Effects of platelet-derived growth factor and other polypeptide mitogens on DNA synthesis and growth of cultured rat liver fat-storing cells.

Abstract

In vitro and in vivo studies suggest that liver fat-storing cells (FSC) may play an important role in the development of liver fibrosis. We explored the effects of platelet-derived growth factor (PDGF), epidermal growth factor (EGF), transforming growth factor (TGF)-alpha and TGF-beta, and basic fibroblast growth factor (bFGF) on DNA synthesis and growth of rat liver FSC. PDGF, EGF, TGF-alpha, and bFGF induced a dose-dependent increase in DNA synthesis with a peak effect at 24 h. PDGF produced the most striking effect with a maximum 18-fold increase over control.
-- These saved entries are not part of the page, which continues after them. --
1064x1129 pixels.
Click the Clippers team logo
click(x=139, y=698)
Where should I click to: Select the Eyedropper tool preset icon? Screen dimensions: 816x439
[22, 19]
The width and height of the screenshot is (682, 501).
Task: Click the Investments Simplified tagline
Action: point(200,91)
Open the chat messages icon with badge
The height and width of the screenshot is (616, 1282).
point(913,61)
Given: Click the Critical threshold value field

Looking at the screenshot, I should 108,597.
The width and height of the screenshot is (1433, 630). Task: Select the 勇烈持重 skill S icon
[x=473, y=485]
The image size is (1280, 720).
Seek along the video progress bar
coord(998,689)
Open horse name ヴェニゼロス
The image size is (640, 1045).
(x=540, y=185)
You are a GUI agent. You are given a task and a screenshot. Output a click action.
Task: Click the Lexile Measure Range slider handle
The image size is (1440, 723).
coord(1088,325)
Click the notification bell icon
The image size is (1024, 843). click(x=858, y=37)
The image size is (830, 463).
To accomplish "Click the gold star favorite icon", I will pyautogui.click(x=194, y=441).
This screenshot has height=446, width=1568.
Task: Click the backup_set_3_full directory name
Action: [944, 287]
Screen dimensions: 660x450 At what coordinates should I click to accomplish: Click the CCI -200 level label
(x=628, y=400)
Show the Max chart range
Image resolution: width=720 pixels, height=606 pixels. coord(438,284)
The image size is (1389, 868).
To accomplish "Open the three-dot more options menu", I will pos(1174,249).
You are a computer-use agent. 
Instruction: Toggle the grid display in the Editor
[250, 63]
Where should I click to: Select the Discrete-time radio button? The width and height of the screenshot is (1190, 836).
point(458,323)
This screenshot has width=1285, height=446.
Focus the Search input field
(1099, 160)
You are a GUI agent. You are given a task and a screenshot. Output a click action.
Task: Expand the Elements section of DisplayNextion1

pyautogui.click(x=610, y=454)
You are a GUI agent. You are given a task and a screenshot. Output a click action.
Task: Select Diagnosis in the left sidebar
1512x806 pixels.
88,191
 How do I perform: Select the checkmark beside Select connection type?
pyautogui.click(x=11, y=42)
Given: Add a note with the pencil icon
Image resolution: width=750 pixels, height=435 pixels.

EGF, TGF-alpha, and bFGF elicited a maximum three- to fourfold increase in DNA synthesis. Analysis of growth curves revealed a similar pattern of potency of the growth factors. TGF-beta did not affect DNA synthesis of FSC; however, TGF-beta markedly potentiated the stimulatory effects of both EGF and PDGF. FSC showed high specific binding of 125I-PDGF and Scatchard analysis revealed high affinity receptors with an apparent Kd of 2.3 x 10(-10) M. Our data suggest that PDGF is a key mitogen for FSC and that the coordinate release of other growth factors together with PDGF by inflammatory cells represents a potent potential stimulus for FSC proliferation in conditions of chronic self-perpetuating liver inflammation.